Read An Exclusive Extract From Craig Schuftan’s New Book “Entertain Us!”

Craig Schuftan’s new book, Entertain Us!, takes stock of a decade which brought us Nirvana, plaid shirts and MTV – the 90s. Oscillating between music fan, historian and cultural anthropologist (a formula he nailed in Hey! Nietzsche! Leave Them Kids Alone! where he linked millennial emo bands to the romantic poets of the 1800s) Schuftan applies similar perceptive to the birth, death and commodificiation of the “Alternative” music movement.

He explores that shift in an exclusive extract from the book, Learning From Las Vegas, which you can now read below.

If you’re in town, Schuftan will host a launch event in Sydney this Thursday with another to follow in Melbourne.

Sydney, Thursday May 31st, ?Godgood Smallclub
Hosted by Craig Schuftan featuring performances by Jay and Lindsay (Frenzal Rhomb), The Holy Soul, Shantan Wantan Ichiban (JJJ), Bastian Fox Phelan, Chris Taylor (The Chaser)and a DJ set by Zan Rowe (JJJ)
Tickets $15 or $30 with a signed copy of the book.

Melbourne, Thursday June 7th, The Tote
Hosted by Craig Schuftan featuring performances by Planet Love Sound, Kevin Mitchell, Adalita, Sid (Vasco Era) Valentiine
Tickets $15 or $30 with a signed copy of the book.

Records shown:
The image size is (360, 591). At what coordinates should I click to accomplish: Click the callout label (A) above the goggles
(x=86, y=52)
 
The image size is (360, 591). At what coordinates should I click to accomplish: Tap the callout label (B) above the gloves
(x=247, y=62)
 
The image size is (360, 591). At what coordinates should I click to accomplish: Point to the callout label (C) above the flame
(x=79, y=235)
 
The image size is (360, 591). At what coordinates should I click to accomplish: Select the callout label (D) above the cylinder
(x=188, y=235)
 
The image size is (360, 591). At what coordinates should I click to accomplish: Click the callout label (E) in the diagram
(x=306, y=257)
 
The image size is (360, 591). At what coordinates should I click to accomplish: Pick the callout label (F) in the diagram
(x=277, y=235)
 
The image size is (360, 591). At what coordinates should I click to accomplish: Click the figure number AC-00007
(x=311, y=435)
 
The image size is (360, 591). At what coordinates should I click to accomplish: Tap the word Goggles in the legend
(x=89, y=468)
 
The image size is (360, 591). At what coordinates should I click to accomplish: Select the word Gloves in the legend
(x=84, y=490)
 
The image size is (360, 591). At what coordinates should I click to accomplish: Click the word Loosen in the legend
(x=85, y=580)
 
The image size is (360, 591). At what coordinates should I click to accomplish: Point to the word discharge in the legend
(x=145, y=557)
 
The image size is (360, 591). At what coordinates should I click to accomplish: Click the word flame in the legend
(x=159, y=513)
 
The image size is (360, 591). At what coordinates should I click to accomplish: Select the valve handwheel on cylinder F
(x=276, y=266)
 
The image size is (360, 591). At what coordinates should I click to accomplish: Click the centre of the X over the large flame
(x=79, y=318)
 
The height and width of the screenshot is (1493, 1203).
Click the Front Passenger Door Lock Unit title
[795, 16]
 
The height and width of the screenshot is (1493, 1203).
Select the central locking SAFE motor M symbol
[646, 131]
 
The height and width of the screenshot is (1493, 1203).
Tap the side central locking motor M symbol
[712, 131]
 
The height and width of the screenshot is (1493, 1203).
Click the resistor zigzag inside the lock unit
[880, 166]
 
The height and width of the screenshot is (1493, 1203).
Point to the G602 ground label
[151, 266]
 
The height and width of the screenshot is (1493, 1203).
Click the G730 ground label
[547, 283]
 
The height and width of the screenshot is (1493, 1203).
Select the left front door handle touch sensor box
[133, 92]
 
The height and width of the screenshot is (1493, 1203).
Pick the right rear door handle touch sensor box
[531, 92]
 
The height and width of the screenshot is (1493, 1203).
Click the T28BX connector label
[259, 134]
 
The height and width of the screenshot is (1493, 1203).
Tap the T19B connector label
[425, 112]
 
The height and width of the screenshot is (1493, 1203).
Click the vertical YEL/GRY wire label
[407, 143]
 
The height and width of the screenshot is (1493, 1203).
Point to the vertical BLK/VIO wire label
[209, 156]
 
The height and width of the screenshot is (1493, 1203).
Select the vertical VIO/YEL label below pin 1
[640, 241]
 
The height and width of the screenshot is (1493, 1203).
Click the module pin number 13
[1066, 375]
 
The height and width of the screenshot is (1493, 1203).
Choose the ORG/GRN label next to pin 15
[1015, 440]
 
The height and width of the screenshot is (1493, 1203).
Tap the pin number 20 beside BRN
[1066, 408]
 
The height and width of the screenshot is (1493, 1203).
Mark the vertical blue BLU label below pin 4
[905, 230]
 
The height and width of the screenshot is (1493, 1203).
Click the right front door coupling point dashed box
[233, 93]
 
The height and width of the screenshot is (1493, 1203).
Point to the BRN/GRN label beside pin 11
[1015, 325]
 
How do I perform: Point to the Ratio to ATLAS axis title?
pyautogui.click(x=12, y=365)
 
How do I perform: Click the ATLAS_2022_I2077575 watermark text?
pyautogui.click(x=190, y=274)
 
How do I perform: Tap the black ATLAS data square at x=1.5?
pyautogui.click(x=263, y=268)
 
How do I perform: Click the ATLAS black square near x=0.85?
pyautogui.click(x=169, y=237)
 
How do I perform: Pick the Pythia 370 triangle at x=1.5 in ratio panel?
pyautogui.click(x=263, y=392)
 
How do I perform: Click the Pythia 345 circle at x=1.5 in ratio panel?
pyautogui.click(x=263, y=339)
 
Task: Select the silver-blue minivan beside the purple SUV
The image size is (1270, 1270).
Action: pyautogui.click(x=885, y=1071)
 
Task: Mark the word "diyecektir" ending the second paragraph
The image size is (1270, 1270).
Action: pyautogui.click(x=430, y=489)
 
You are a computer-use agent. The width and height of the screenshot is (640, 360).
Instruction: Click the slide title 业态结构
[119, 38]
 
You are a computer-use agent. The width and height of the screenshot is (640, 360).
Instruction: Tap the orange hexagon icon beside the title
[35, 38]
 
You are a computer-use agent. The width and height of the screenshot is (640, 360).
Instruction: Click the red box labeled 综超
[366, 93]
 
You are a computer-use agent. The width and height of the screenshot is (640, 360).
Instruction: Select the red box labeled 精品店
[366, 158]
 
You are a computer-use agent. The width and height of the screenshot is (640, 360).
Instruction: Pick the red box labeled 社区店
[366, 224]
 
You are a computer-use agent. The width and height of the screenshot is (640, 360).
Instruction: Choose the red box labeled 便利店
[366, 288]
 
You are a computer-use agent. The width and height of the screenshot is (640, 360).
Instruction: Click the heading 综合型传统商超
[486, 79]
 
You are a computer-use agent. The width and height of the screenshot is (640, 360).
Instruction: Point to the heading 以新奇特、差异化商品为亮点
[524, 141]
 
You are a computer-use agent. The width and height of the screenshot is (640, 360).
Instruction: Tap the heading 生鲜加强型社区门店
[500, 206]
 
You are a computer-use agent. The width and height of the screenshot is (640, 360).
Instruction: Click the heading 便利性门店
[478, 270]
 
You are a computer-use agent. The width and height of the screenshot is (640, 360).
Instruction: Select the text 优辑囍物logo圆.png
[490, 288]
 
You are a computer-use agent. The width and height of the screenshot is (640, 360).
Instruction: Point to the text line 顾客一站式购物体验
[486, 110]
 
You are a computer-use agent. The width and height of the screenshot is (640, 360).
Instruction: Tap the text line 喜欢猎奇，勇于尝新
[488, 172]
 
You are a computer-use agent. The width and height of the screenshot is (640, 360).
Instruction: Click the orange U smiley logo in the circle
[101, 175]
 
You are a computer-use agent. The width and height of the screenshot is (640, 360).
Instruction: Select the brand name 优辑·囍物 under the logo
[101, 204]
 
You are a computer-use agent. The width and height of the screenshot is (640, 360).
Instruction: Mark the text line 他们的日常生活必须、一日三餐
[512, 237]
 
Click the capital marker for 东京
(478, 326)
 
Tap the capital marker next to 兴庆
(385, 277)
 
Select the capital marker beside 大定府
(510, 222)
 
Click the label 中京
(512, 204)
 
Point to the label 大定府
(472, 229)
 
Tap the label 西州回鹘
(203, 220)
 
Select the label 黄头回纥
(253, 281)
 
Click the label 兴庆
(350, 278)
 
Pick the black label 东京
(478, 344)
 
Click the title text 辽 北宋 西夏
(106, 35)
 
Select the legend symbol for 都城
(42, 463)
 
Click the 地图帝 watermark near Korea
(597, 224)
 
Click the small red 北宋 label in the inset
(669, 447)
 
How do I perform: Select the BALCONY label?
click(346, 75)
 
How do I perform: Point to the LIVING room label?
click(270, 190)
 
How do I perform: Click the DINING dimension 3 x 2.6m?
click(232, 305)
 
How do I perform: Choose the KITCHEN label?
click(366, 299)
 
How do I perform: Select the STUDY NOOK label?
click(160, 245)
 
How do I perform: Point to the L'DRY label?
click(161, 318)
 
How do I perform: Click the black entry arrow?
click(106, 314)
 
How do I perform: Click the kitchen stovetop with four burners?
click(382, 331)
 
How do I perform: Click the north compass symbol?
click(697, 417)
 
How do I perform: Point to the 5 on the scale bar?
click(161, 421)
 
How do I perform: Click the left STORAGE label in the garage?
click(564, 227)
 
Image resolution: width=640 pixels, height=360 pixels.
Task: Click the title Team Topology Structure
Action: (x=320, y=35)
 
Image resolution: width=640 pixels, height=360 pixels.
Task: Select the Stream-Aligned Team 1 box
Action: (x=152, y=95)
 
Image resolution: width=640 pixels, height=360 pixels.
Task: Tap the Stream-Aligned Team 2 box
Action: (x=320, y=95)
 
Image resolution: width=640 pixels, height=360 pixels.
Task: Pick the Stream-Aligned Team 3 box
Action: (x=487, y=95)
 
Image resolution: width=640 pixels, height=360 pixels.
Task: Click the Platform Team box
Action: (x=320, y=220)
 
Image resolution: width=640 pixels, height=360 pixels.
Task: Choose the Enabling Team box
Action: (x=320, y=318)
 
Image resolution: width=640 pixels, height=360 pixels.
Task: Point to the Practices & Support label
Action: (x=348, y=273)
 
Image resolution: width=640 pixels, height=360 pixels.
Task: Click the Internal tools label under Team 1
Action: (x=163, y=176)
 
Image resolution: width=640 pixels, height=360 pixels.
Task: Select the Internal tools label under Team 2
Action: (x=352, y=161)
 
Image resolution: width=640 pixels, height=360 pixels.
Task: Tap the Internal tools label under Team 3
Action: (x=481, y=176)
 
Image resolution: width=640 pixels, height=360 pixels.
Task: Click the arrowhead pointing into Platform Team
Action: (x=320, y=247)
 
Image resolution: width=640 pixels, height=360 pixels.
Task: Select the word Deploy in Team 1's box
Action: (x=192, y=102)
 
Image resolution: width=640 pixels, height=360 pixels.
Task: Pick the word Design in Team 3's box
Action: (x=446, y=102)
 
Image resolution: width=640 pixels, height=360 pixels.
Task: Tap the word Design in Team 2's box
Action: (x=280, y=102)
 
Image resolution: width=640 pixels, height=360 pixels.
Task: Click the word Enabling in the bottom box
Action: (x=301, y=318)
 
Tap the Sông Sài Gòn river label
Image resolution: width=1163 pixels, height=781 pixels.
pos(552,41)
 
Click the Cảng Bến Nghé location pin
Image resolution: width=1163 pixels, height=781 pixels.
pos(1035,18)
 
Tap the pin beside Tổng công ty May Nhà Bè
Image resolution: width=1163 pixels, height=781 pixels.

Exercise instructions:
1) Repeat the passage of the article about Craig Schuftan's book from "If you’re in" to "Zan Rowe (JJJ)".
2) Write the next part of the article about Craig Schuftan's book Entertain Us!, picking up after its final line.

Answers below:
1)
If you’re in town, Schuftan will host a launch event in Sydney this Thursday with another to follow in Melbourne.

Sydney, Thursday May 31st, ?Godgood Smallclub
Hosted by Craig Schuftan featuring performances by Jay and Lindsay (Frenzal Rhomb), The Holy Soul, Shantan Wantan Ichiban (JJJ), Bastian Fox Phelan, Chris Taylor (The Chaser)and a DJ set by Zan Rowe (JJJ)

2)
LEARNING FROM LAS VEGAS

In 1996, Weezer released its second album, Pinkerton, to very little acclaim. The record was a more difficult affair than the band’s debut; the pop hooks were buried in a noisier mix, and the material was darker. But if Weezer no longer sounded like the band that had given the world ‘Buddy Holly’, the good news was that there were now plenty of others that did. By 1996, the influence of Weezer’s first album had percolated through the music world, and post-Weezer records were beginning to emerge. Nada Surf’s ‘Popular’, for example, was exactly the kind of post-grunge MTV hit Rivers Cuomo no longer felt capable of writing. On Pinkerton, the dash of bitterness that had given Weezer’s first album its edge was served straight up, and many found the result hard to swallow. ‘Popular’ was a much more appealing concoction, a nerd-rock screed about all the good-looking kids with easy lives and fashionable clothes who made the singer’s high school life hell, served over a piece of music that sounded almost but not exactly like Weezer’s ‘Say It Ain’t So’. That the single was produced by Ric Ocasek, the man who had guided Weezer toward pop perfection two years earlier, only added to the impression that Nada Surf had picked up where Weezer left off.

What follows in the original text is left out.